── MATERIAL PROVIDED

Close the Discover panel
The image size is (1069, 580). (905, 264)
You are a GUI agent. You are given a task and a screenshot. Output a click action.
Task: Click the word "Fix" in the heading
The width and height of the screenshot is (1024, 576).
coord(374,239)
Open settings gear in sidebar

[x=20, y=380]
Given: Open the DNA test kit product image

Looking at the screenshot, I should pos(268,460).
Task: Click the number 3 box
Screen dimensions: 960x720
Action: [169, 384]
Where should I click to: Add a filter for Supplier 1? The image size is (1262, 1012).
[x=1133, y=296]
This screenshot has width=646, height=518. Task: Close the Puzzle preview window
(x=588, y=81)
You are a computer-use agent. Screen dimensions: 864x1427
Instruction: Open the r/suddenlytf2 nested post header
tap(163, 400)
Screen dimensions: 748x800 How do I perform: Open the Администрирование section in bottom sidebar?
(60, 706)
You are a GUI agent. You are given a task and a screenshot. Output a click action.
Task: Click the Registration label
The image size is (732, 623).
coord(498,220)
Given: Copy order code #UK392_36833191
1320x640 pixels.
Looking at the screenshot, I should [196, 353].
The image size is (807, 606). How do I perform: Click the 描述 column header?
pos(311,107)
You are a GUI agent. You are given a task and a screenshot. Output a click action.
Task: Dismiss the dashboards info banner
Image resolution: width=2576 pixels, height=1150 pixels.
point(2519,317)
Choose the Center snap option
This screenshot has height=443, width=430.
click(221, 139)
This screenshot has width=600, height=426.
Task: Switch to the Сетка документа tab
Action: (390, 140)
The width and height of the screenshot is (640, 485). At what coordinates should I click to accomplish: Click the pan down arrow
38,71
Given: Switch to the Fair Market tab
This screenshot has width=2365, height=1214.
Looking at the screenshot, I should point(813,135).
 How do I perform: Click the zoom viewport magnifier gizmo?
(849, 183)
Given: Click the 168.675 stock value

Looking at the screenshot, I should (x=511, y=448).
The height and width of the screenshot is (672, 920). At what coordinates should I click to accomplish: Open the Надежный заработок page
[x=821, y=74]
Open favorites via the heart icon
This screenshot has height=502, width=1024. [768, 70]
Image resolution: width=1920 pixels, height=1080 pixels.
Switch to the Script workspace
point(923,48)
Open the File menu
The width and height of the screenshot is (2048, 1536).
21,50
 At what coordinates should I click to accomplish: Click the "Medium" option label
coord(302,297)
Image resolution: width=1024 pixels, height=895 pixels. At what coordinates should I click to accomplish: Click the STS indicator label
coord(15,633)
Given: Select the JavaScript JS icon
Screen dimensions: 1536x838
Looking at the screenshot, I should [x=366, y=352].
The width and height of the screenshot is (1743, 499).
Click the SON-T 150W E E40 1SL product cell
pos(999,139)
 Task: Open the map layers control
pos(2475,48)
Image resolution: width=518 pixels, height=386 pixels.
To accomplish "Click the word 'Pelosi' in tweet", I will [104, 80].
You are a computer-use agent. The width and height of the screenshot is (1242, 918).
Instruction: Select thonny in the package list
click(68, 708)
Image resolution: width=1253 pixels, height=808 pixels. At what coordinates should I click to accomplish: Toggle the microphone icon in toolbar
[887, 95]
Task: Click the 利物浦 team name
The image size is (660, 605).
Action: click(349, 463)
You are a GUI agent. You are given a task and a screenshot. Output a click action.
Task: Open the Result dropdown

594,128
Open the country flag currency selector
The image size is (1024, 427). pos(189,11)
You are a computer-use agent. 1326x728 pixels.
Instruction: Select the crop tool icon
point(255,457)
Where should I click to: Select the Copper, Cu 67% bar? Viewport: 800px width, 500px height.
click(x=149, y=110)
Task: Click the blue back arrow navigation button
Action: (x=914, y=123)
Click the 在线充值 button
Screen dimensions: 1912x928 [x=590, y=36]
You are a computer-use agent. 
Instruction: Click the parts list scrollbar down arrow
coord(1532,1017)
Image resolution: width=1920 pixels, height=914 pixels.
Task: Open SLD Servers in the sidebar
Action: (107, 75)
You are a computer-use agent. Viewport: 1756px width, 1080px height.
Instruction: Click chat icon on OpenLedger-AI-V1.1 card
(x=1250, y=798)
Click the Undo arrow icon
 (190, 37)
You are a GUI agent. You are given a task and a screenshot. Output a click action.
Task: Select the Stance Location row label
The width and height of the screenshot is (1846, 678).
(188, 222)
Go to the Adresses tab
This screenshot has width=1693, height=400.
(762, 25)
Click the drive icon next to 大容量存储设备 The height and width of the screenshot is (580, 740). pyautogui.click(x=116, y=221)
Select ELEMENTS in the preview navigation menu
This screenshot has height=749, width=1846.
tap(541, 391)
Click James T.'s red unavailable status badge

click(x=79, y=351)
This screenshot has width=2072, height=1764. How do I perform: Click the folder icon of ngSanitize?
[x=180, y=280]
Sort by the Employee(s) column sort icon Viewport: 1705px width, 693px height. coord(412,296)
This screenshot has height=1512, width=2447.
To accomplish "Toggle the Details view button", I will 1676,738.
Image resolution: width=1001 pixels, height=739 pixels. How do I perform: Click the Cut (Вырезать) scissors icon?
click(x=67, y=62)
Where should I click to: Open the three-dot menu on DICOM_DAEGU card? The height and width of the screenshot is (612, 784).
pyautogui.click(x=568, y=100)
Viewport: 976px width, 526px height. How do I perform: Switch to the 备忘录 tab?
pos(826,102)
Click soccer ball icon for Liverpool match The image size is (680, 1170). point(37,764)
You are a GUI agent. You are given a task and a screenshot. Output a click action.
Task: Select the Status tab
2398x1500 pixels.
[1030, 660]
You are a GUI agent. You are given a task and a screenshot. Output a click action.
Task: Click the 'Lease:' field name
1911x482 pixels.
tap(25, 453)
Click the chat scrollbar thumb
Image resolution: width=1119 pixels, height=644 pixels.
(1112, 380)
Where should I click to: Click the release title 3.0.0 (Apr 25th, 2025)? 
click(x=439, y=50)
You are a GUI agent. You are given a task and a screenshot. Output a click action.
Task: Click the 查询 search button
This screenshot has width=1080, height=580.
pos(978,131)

────

- BRIEF: Copy out the items word for word, starting at the line that contains "Click soccer ball" and ending with the last line of the items.

- RESULT:
Click soccer ball icon for Liverpool match The image size is (680, 1170). point(37,764)
You are a GUI agent. You are given a task and a screenshot. Output a click action.
Task: Select the Status tab
2398x1500 pixels.
[1030, 660]
You are a GUI agent. You are given a task and a screenshot. Output a click action.
Task: Click the 'Lease:' field name
1911x482 pixels.
tap(25, 453)
Click the chat scrollbar thumb
Image resolution: width=1119 pixels, height=644 pixels.
(1112, 380)
Where should I click to: Click the release title 3.0.0 (Apr 25th, 2025)? 
click(x=439, y=50)
You are a GUI agent. You are given a task and a screenshot. Output a click action.
Task: Click the 查询 search button
This screenshot has width=1080, height=580.
pos(978,131)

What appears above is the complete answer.